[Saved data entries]
======
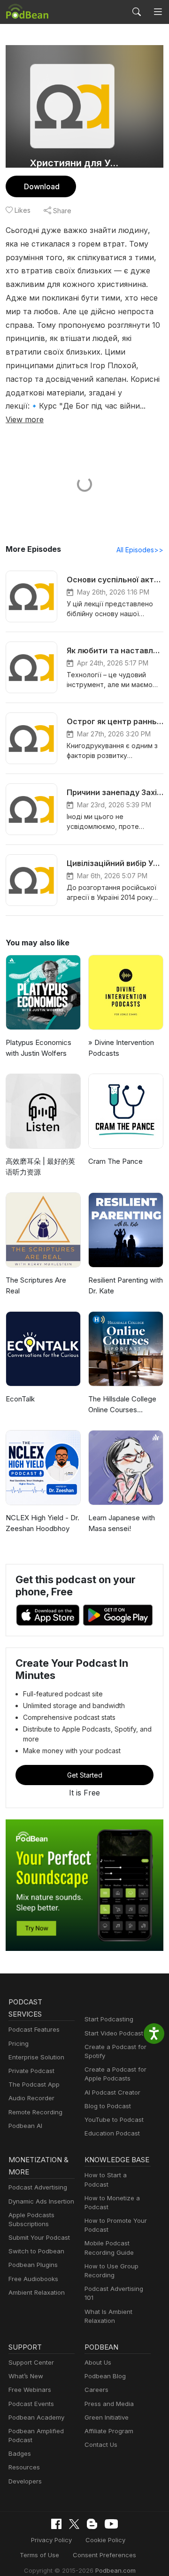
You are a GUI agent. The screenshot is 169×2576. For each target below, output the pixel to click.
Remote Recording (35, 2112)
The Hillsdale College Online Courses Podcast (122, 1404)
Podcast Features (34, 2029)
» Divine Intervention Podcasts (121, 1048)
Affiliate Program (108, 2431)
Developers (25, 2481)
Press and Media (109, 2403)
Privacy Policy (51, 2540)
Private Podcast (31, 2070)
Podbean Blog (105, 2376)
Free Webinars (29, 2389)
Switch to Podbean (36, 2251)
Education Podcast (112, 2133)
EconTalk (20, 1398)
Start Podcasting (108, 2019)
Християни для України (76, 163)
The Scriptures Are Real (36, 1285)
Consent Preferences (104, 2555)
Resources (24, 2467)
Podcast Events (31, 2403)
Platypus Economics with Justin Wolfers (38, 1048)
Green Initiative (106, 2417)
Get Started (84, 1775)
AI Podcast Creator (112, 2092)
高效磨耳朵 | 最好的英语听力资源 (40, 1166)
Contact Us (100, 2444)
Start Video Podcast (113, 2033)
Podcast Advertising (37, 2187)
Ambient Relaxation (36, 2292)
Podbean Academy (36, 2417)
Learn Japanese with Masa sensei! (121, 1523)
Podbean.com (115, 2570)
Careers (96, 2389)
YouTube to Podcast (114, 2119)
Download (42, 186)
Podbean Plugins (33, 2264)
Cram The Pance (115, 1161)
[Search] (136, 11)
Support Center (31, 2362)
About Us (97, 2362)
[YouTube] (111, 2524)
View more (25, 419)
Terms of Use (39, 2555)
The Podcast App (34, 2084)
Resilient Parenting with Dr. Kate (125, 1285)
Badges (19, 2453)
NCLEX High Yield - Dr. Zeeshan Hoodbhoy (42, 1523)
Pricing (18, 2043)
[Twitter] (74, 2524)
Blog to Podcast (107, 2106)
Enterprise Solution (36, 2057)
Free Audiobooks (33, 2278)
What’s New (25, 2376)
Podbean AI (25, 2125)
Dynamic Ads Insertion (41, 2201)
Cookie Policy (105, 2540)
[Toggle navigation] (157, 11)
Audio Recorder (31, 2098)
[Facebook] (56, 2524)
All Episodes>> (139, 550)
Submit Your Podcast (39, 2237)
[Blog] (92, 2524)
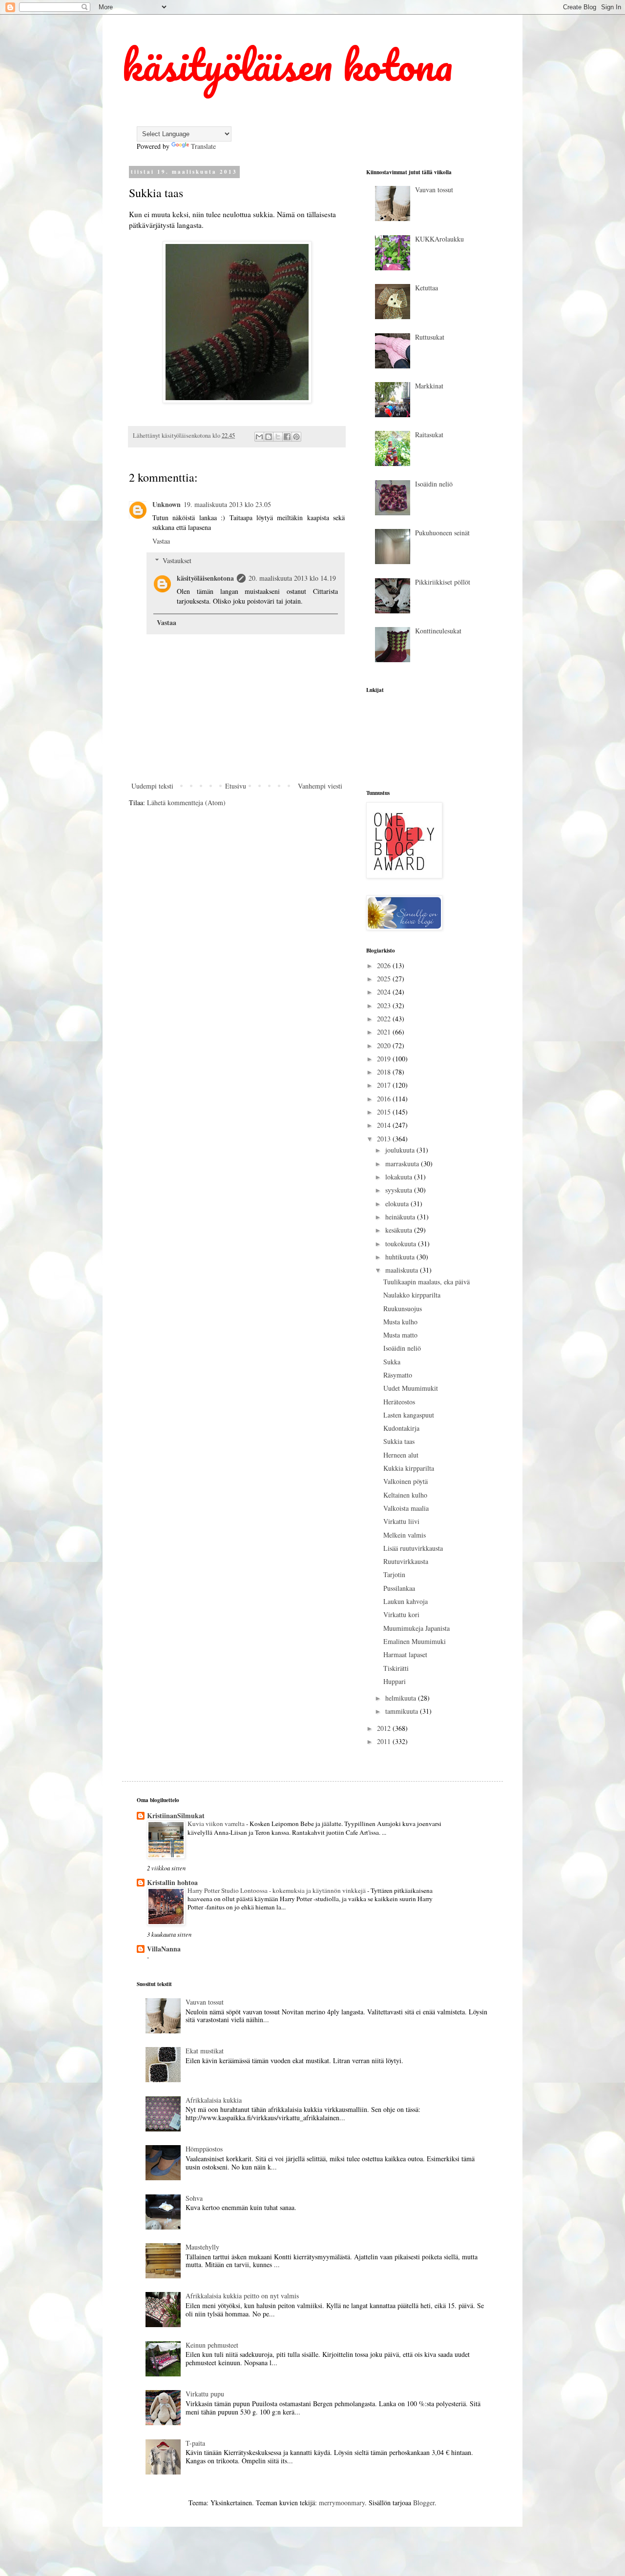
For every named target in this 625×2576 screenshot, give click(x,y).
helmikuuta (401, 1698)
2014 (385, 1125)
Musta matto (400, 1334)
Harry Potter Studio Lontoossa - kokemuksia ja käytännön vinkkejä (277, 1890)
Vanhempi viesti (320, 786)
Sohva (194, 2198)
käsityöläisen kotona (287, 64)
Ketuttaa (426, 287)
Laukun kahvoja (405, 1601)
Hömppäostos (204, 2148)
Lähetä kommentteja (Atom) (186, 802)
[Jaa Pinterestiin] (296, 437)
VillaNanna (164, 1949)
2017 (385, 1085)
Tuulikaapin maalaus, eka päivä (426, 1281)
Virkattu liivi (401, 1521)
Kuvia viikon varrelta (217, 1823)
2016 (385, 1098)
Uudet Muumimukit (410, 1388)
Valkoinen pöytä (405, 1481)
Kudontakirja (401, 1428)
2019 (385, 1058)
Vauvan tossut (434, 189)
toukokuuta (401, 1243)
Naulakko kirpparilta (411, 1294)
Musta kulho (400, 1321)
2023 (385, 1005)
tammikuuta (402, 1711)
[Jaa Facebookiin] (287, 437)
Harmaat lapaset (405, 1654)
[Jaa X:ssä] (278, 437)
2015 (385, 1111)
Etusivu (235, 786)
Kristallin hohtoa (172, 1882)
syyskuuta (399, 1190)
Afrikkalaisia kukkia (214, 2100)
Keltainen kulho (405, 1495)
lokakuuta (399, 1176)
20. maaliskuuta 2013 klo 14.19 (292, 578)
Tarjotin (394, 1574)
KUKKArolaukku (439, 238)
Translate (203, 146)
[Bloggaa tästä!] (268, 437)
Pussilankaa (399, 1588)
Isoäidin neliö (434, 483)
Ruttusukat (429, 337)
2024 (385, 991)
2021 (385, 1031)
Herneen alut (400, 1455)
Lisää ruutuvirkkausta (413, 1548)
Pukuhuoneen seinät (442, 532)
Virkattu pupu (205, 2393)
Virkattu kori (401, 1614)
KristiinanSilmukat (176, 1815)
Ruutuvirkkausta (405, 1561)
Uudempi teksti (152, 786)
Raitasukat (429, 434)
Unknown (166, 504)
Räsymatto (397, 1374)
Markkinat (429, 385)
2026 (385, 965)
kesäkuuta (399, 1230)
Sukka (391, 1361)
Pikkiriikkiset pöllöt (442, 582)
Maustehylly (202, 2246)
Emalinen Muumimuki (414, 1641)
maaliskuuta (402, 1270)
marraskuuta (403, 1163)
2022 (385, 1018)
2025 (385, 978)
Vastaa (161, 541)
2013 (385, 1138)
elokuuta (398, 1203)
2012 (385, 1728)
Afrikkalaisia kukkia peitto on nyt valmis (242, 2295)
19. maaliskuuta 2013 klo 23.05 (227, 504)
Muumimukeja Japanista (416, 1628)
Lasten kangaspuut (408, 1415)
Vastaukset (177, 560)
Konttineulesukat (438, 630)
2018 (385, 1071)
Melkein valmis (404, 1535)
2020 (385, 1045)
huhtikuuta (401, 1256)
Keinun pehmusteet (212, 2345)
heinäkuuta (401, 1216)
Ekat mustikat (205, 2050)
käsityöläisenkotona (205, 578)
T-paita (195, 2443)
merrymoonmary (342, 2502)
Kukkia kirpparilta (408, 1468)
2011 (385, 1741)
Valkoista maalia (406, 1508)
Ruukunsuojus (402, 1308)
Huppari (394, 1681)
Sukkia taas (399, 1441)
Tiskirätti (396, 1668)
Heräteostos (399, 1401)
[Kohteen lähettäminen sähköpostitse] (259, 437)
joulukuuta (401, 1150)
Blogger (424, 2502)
======
What you are asked to do: What is needed is each line of the entries that contains the word "kirpparilta".

Solution for this problem:
Naulakko kirpparilta (411, 1294)
Kukkia kirpparilta (408, 1468)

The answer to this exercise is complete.